→ Aim of the task: Give back an exact copy of the lines below, from the first through the line with "Task: Manage automatic"; please stop there.
(Provided material Opens)
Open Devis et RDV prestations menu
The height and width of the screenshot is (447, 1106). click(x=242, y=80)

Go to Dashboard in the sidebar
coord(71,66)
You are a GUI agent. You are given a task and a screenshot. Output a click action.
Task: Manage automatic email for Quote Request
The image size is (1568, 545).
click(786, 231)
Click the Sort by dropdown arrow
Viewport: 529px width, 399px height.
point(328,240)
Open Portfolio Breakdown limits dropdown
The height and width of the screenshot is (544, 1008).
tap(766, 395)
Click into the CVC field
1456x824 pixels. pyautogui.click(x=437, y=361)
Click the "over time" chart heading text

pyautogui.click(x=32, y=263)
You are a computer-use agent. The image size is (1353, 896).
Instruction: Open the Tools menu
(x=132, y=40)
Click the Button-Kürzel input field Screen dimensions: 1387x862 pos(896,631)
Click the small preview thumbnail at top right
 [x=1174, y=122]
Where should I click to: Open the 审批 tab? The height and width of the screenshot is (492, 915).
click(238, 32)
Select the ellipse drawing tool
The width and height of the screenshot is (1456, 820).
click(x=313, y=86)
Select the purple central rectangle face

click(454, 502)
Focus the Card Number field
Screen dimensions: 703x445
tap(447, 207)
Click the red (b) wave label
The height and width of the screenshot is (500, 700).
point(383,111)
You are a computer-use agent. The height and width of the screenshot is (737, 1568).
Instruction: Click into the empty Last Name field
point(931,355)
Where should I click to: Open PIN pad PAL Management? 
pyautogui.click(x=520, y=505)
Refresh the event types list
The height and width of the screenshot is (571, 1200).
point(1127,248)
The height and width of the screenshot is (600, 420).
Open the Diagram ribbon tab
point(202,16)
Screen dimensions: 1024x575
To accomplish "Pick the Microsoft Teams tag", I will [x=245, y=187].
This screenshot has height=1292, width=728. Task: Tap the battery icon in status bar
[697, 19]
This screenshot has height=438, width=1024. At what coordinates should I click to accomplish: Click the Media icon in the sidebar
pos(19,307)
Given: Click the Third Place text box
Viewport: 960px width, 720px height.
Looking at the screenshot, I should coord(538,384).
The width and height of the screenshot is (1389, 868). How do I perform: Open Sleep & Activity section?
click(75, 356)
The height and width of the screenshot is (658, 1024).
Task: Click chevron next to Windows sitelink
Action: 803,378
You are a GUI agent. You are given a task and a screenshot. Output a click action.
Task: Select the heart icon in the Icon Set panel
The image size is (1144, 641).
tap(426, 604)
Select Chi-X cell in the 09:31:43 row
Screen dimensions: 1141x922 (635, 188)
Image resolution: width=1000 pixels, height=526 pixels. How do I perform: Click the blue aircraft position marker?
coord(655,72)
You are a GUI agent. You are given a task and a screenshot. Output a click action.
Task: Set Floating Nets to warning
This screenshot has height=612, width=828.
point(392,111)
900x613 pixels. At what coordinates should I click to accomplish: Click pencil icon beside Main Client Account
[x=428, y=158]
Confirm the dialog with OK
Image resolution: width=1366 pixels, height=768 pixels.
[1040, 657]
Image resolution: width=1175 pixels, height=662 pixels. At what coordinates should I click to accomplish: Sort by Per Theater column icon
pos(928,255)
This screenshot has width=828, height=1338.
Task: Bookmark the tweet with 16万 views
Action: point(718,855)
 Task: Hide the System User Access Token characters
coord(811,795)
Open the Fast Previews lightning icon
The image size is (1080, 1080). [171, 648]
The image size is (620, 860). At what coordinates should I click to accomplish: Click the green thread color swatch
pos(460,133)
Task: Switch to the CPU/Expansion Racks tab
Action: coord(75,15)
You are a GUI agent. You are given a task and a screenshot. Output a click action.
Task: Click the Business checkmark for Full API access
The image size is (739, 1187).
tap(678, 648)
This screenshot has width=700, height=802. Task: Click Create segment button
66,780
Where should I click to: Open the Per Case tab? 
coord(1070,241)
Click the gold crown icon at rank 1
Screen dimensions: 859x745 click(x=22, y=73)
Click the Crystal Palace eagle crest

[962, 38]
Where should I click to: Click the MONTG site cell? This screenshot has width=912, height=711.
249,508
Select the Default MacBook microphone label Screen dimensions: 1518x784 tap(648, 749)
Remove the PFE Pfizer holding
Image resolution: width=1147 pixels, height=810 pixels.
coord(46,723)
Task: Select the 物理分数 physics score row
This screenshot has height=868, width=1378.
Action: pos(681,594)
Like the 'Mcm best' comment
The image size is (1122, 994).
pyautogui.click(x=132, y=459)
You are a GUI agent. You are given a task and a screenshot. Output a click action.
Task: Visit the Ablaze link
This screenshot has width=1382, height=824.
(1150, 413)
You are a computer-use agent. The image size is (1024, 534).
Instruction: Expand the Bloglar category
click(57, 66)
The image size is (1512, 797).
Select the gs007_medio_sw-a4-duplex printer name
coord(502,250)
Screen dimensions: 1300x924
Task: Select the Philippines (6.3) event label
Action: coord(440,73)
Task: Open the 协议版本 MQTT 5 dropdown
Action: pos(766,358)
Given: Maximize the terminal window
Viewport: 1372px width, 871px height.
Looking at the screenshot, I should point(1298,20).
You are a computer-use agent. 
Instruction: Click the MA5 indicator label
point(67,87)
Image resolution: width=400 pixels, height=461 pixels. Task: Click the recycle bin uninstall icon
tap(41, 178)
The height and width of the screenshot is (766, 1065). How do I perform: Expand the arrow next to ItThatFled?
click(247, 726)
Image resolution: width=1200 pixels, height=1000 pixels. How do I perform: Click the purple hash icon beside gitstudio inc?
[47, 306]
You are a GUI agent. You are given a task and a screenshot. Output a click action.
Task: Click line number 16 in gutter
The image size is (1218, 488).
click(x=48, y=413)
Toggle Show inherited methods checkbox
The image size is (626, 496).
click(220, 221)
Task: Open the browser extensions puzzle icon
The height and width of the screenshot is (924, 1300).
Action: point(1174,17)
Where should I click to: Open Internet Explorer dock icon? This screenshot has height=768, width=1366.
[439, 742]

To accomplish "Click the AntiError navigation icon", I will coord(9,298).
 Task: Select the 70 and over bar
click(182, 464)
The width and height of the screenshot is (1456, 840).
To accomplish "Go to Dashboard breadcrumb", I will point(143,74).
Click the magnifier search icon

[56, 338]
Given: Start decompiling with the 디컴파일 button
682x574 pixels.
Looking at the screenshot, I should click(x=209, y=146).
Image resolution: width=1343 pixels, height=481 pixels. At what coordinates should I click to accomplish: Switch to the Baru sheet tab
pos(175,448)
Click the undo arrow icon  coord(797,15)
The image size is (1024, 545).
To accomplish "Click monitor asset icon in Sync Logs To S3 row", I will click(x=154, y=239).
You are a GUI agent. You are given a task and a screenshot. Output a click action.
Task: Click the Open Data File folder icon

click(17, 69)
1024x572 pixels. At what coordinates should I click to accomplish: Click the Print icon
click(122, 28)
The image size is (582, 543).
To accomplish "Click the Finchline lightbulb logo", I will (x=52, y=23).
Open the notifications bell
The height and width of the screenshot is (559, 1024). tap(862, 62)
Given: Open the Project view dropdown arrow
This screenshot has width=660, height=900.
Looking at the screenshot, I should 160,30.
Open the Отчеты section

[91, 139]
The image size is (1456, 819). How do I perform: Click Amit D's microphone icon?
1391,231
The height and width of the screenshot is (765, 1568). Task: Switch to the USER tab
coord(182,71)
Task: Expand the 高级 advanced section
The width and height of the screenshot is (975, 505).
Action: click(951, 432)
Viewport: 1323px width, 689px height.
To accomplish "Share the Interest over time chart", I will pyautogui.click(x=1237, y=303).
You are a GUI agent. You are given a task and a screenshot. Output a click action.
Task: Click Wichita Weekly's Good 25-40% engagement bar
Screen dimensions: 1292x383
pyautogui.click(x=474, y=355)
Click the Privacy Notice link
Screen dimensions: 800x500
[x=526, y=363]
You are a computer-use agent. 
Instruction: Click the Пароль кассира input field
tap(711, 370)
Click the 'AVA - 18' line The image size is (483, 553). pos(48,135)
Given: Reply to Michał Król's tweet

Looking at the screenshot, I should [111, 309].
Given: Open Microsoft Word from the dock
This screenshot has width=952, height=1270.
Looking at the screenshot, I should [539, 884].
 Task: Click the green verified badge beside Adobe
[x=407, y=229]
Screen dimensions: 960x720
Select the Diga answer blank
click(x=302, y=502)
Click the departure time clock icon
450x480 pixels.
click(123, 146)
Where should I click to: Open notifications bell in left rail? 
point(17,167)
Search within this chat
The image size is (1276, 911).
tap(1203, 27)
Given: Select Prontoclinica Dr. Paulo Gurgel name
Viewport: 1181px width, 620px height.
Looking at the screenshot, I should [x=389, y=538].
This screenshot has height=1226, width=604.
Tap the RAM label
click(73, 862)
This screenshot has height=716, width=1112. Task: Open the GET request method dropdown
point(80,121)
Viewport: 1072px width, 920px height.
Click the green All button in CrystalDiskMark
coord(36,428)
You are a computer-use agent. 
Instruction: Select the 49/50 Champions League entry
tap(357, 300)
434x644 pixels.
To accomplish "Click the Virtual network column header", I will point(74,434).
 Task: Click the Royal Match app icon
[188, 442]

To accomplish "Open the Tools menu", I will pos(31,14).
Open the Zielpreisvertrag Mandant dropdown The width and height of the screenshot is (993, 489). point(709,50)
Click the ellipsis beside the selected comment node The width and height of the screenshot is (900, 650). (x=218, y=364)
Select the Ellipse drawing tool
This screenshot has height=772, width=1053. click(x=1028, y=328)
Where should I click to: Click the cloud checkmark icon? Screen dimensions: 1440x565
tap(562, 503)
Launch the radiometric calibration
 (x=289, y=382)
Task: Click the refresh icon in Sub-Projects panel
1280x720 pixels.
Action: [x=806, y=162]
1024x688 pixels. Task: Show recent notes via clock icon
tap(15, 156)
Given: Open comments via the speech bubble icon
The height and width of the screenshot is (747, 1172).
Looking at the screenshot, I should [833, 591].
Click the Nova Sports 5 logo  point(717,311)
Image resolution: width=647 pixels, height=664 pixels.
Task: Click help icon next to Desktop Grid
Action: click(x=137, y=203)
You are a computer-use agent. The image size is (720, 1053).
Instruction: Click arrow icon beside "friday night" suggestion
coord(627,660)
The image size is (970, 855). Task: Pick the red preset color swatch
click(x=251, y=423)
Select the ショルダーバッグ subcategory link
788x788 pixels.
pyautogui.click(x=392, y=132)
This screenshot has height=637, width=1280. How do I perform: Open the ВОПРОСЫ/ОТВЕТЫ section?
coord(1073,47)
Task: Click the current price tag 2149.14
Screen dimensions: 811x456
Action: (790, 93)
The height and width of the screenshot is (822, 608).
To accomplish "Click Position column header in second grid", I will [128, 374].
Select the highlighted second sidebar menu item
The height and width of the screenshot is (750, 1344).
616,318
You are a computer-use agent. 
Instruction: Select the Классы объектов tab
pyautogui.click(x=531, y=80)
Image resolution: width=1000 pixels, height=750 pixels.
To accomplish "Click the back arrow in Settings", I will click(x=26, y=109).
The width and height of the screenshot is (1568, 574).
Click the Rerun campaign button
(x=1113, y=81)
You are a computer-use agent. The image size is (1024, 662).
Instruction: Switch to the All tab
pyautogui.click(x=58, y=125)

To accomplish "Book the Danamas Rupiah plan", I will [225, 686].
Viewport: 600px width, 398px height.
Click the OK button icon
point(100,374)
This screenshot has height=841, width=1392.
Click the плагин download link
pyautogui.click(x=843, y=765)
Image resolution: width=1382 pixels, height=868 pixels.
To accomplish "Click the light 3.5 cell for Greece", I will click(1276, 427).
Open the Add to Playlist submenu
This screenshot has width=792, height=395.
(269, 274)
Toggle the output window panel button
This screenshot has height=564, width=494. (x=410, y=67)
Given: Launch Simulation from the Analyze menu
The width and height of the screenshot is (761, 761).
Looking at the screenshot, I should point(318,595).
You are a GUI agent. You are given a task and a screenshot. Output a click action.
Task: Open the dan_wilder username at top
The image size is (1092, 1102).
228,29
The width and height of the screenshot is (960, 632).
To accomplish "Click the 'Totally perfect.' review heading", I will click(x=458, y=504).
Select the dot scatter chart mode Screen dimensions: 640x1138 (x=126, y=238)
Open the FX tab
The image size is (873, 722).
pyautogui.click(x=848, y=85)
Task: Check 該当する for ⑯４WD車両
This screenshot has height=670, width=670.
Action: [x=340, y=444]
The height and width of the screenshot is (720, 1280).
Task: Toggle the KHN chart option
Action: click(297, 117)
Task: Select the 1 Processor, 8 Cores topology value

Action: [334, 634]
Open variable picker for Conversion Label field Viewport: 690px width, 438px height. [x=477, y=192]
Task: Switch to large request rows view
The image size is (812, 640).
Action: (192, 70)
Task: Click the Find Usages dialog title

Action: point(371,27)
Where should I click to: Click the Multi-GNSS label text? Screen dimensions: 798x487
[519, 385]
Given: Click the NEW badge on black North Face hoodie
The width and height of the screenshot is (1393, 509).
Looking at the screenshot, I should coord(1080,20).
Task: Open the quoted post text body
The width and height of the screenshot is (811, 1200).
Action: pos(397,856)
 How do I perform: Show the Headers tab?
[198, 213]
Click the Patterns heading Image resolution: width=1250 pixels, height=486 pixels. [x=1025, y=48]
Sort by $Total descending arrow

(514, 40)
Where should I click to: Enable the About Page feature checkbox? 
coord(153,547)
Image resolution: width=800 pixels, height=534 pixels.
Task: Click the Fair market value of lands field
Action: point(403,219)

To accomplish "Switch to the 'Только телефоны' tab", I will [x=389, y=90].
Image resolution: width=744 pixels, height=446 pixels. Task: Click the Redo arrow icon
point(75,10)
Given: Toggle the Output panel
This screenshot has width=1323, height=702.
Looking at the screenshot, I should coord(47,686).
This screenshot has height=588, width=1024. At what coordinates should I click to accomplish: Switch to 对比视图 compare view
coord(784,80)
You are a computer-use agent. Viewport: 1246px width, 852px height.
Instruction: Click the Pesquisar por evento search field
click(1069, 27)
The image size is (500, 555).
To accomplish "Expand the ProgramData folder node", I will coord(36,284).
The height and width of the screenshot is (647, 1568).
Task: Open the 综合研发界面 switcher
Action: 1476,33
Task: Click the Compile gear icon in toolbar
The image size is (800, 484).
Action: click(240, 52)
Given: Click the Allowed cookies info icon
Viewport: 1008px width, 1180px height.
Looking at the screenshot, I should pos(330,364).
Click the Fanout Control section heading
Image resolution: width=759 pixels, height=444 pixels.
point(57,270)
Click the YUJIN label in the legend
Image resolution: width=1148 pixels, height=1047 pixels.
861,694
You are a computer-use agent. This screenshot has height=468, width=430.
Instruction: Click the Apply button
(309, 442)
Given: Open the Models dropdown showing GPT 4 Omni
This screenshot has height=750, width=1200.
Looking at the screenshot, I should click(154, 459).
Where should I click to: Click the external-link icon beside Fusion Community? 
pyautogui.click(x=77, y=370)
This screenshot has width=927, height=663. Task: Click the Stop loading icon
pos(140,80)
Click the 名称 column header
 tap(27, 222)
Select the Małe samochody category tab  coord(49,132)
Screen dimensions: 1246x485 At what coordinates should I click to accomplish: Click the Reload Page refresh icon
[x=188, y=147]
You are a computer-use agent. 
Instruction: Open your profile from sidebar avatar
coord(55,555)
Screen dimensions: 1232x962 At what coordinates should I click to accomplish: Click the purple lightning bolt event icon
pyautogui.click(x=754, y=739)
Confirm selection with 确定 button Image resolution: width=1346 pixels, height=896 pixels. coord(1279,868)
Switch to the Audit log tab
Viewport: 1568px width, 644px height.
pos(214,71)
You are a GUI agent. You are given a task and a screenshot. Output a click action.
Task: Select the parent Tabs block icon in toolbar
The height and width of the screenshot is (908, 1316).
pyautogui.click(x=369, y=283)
(Provided material Closes)
→ Task result:
Open Devis et RDV prestations menu
The height and width of the screenshot is (447, 1106). click(x=242, y=80)

Go to Dashboard in the sidebar
coord(71,66)
You are a GUI agent. You are given a task and a screenshot. Output a click action.
Task: Manage automatic email for Quote Request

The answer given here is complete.